■ ASSIGNMENT ■
Copy exactly the lines of the data below that run from the line holding "The width and height of the screenshot is (807, 430)." through the line holding "Task: Click the HARD", both ends included.

■ GIVEN INFORMATION ■
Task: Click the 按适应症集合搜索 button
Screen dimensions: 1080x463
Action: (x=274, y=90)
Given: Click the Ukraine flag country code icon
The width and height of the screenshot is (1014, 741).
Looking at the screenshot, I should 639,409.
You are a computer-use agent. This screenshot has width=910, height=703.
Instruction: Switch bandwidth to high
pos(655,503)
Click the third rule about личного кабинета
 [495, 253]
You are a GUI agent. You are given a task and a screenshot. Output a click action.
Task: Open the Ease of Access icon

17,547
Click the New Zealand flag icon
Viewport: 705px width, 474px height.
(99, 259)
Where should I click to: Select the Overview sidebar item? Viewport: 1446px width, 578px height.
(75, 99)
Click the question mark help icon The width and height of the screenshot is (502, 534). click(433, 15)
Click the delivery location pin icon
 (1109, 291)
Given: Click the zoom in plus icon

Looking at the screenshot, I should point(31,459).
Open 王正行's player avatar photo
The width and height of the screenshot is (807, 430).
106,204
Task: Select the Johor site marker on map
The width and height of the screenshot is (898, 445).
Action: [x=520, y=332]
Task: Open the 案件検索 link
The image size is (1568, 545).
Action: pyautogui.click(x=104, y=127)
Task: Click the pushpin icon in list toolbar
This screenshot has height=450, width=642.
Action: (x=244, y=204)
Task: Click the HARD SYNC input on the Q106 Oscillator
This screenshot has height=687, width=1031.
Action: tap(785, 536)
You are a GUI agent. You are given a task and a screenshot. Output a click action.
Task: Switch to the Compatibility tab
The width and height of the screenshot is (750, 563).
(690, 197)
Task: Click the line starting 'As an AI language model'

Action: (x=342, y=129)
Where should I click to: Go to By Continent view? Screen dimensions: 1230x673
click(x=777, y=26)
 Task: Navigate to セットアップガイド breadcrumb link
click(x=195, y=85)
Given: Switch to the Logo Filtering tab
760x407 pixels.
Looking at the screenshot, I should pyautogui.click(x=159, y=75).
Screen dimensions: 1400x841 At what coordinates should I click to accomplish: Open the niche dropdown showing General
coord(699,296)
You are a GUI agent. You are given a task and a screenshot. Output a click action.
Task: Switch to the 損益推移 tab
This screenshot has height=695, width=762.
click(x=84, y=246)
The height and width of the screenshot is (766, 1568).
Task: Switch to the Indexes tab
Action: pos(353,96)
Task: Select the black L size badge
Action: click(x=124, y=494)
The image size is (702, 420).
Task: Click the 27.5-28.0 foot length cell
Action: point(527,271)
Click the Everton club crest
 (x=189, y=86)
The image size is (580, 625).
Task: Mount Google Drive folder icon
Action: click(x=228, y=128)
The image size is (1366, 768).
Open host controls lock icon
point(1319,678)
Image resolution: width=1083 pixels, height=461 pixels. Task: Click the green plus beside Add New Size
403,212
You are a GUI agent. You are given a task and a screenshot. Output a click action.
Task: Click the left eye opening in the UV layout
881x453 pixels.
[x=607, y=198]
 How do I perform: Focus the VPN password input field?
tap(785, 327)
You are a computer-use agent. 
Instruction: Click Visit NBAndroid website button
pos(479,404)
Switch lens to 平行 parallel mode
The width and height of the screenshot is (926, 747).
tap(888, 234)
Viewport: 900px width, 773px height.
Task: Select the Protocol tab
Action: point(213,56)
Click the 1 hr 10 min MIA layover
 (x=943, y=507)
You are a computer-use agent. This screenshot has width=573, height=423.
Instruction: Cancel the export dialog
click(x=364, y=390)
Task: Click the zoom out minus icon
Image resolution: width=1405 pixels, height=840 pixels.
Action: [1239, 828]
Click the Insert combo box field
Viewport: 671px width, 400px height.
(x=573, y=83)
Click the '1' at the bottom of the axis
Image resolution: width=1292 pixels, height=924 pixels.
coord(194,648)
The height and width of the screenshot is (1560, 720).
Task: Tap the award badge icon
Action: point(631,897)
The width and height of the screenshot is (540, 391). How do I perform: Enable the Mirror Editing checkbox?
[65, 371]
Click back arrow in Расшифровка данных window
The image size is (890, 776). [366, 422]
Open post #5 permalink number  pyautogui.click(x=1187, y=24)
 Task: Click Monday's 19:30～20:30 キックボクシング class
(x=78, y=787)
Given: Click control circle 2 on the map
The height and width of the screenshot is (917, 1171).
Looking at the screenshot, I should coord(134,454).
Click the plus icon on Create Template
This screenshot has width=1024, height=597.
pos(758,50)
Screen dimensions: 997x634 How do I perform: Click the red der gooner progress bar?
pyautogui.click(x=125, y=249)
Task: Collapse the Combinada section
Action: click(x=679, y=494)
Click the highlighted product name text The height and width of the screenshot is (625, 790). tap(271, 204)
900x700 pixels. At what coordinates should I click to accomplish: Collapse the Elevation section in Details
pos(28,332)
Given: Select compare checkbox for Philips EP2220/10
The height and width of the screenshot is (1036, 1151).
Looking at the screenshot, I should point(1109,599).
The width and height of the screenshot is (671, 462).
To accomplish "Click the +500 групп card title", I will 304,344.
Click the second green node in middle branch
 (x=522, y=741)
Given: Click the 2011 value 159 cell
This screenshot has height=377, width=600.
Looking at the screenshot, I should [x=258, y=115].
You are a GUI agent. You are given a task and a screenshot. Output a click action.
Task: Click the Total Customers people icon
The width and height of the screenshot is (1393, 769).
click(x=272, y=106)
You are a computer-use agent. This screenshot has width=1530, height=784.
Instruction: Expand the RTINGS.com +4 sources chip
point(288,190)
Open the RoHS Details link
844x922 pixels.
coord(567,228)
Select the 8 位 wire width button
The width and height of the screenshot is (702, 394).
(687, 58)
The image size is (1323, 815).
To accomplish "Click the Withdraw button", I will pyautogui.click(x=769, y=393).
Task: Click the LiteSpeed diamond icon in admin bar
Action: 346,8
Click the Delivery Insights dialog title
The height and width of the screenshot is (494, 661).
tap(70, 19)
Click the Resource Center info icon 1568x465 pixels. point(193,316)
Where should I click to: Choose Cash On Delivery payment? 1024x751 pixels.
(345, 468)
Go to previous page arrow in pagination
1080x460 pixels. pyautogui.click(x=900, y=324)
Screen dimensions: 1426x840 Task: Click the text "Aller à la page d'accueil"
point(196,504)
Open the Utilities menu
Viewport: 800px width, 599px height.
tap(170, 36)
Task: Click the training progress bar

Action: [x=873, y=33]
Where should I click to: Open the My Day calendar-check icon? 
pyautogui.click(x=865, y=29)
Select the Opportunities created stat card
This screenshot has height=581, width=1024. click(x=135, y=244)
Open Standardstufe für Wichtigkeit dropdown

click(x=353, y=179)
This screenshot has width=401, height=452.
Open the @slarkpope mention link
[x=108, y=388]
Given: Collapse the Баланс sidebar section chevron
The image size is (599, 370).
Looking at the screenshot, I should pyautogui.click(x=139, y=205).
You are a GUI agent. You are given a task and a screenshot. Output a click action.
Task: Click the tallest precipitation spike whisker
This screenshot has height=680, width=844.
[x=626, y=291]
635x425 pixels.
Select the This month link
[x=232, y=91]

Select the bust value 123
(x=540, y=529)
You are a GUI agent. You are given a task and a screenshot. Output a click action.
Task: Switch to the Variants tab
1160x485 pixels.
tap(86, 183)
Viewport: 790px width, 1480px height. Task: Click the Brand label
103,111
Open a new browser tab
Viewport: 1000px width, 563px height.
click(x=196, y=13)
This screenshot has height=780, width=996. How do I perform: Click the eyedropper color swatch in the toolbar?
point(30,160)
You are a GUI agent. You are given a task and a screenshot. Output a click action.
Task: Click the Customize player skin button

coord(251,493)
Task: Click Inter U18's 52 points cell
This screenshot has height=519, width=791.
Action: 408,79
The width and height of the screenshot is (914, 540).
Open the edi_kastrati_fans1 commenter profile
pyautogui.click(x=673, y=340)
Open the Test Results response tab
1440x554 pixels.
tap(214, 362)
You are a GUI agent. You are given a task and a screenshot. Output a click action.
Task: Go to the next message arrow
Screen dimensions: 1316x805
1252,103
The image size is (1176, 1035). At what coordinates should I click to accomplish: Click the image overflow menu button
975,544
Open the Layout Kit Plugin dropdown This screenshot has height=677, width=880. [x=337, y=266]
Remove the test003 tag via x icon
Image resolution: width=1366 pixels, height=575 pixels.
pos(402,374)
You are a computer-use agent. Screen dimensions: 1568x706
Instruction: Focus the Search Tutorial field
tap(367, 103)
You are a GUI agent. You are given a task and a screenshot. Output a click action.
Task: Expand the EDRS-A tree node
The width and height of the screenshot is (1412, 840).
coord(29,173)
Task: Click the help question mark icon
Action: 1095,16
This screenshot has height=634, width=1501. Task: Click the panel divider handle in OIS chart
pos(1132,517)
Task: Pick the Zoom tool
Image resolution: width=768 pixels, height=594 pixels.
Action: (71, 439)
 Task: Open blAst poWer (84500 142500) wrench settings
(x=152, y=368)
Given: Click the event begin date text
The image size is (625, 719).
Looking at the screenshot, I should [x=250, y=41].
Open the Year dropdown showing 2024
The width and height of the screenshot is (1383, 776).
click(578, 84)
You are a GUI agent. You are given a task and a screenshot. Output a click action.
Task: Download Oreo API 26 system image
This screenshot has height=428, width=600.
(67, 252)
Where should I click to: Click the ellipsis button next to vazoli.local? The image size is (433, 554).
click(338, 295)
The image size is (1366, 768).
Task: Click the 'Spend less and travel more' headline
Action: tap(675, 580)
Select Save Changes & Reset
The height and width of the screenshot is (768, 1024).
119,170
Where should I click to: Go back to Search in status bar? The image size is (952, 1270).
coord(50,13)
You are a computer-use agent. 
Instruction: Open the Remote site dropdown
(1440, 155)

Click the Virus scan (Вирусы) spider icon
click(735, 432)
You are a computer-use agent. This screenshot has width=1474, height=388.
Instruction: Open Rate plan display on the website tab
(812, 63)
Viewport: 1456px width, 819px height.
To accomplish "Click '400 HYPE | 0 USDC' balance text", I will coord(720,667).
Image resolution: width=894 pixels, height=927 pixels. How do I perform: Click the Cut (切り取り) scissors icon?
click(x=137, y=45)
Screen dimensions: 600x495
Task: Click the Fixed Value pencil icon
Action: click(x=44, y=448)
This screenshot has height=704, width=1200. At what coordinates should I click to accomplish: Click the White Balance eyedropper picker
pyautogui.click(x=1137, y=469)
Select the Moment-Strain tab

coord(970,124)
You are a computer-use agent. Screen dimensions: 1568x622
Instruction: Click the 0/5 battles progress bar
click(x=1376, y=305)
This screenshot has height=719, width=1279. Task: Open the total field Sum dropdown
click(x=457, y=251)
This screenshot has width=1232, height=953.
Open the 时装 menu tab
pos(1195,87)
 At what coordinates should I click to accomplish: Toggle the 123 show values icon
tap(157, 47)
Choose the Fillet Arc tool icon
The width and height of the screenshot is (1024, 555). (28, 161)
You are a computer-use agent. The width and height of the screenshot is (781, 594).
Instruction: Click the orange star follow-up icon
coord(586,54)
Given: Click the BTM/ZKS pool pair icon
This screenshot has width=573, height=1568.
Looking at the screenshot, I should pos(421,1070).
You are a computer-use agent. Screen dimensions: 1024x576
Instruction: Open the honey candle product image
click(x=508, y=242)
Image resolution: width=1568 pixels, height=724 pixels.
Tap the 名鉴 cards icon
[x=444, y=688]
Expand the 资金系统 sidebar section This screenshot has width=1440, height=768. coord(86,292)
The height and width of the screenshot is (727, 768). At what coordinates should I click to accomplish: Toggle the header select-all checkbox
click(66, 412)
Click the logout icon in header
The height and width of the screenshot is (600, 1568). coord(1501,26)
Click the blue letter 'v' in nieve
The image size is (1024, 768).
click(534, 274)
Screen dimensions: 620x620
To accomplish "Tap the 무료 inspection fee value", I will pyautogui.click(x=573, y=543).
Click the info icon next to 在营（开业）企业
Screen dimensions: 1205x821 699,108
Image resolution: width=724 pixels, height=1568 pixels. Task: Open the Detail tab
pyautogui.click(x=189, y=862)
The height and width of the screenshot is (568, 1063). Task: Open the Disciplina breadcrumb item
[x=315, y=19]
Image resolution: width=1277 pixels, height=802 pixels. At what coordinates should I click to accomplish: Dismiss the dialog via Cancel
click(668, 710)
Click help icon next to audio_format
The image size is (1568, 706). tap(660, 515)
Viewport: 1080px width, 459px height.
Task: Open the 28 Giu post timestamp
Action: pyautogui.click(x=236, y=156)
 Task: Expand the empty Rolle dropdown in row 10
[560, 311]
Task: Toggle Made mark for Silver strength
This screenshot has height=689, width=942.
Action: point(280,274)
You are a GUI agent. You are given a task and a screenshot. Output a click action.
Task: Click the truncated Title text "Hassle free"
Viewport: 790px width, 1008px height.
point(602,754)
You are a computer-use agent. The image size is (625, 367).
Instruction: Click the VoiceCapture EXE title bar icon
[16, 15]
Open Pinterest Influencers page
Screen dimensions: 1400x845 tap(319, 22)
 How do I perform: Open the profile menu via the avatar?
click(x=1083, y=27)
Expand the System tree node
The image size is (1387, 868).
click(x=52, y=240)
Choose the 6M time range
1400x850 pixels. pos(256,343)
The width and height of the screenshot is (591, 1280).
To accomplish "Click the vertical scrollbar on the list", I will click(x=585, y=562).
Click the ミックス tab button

■ WRITTEN SOLUTION ■
The width and height of the screenshot is (807, 430).
106,204
Task: Select the Johor site marker on map
The width and height of the screenshot is (898, 445).
Action: [x=520, y=332]
Task: Open the 案件検索 link
The image size is (1568, 545).
Action: pyautogui.click(x=104, y=127)
Task: Click the pushpin icon in list toolbar
This screenshot has height=450, width=642.
Action: (x=244, y=204)
Task: Click the HARD SYNC input on the Q106 Oscillator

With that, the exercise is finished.